What you will do: State how many lines in the entries below hold the word "Select", with nothing besides the number.

Saved entries:
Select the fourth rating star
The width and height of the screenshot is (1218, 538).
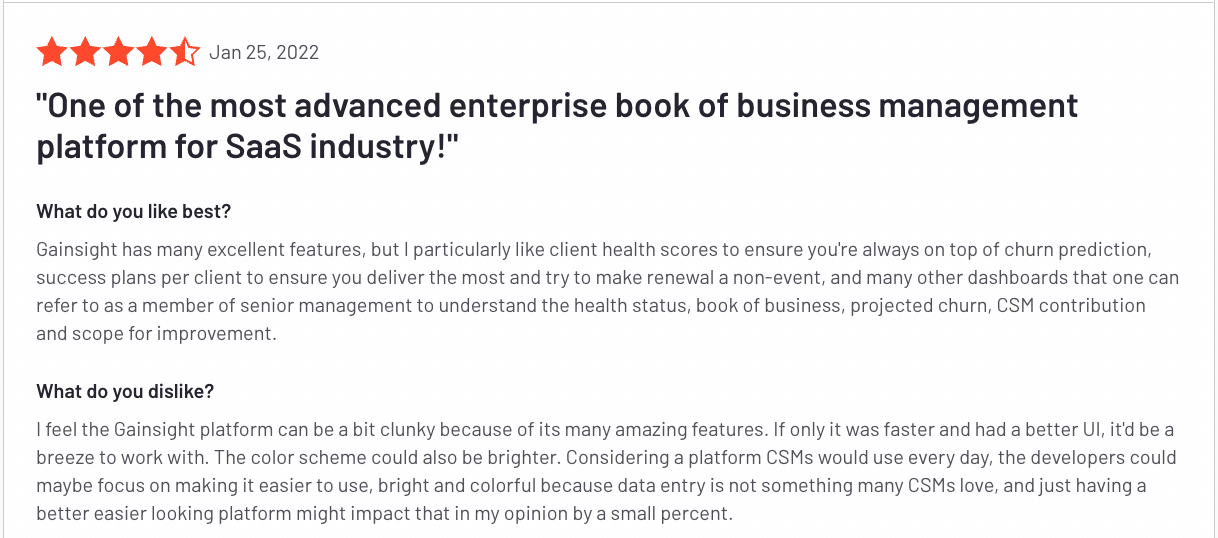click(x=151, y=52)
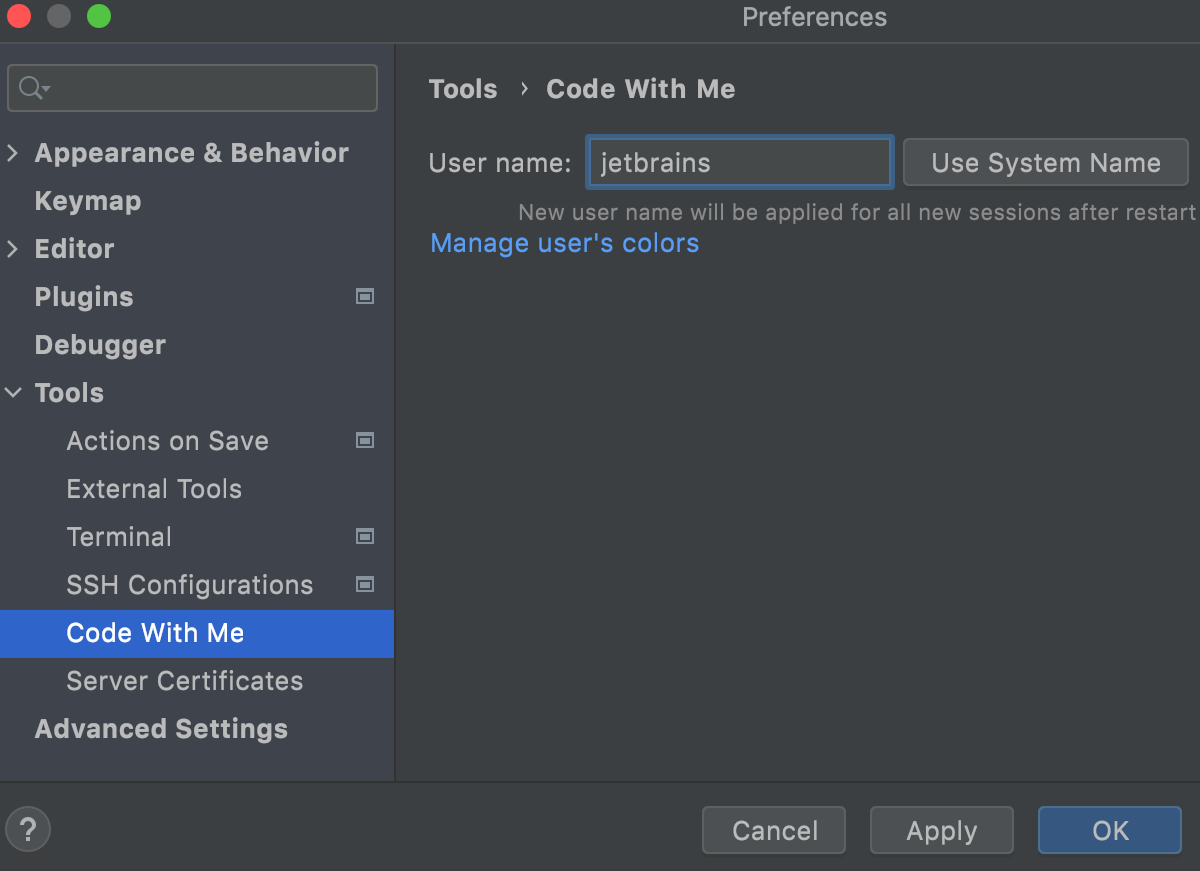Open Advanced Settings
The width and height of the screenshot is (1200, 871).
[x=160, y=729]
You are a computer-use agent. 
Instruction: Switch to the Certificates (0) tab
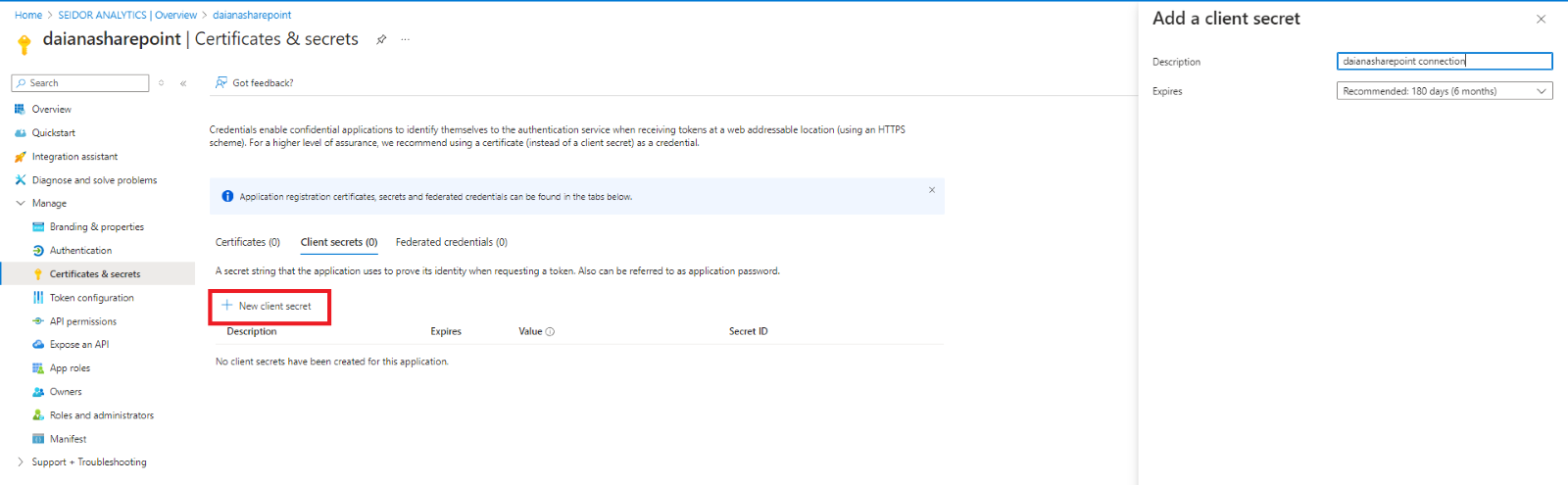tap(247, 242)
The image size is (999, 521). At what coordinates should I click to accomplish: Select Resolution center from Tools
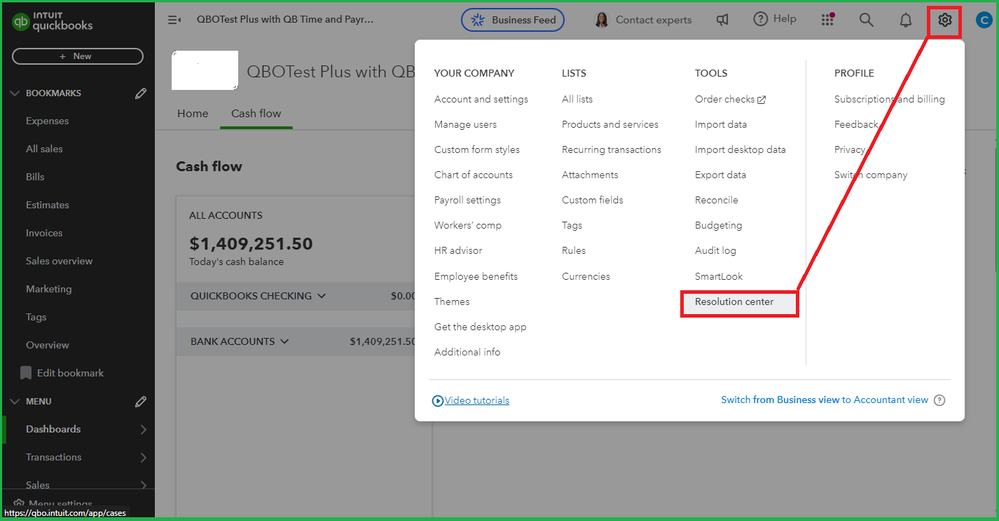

Answer: 2